Supercritical CO2 (scCO2) is characterized by good solution and transport properties, which can be changed by varying pressure and temperature in the supercritical state. For this, the critical point of 74 bar and 31 °C must be exceeded. In this state, scCO2 combines the advantages of liquid and gaseous CO2 phases – high density, low dynamic viscosity and a high diffusion coefficient. The advantages of scCO2 extraction have already been recognized in other industrial sectors where, for example, tea and coffee are decaffeinated and hops, spices and oils are gently extracted.
HPE lab500 extraction plant at PMV
All extraction experiments are carried out at the PMV-owned high pressure extraction plant HPE lab500. The extractor has a capacity of 0.5 litres and is designed for a pressure of up to 500 bar and a temperature of 120 °C. The extraction unit is equipped with a high pressure extraction system. Since the plant was modified by CO2 recirculation at the end of 2014, it has been possible to recycle the CO2 after extraction and circulate it.

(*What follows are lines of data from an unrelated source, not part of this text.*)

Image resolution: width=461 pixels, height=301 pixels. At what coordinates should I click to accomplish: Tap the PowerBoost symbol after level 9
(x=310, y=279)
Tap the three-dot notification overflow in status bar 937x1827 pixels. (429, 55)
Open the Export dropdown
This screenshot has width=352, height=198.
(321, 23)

Extraction of contaminants from waste paper (AiF 17756 N)
Contaminants such as mineral oils, pentachlorophenol or primarily aromatic amines are introduced into the waste paper cycle from various sources. They may, for example, have the ability to migrate from packaging paper into food. Since some of these contaminants are harmful to health and others are suspected of being toxic, they should be removed from the waste paper cycle. So far, however, no economically feasible way has been found to completely remove these substances from waste paper. Extraction with supercritical CO2 could be a suitable option here.
It can be shown that mineral oils and primarily aromatic amines can already be extracted from waste paper under very moderate conditions of 100 bar and 40 °C – for scCO2 extraction. By varying pressure, temperature and the amount of CO2 used, substances such as pentachlorophenol can also be extracted from waste paper.
Drying of fibrous materials
Drying of fibrous materials with scCO2 extraction is generally possible. Depending on the extraction conditions, pressure and temperature, the drying efficiency can be influenced. Due to the polarity of the water to be removed, however, the absorption of the water in the CO2 is limited – and thus the drying of the fibres is only possible with a relatively high CO2 input.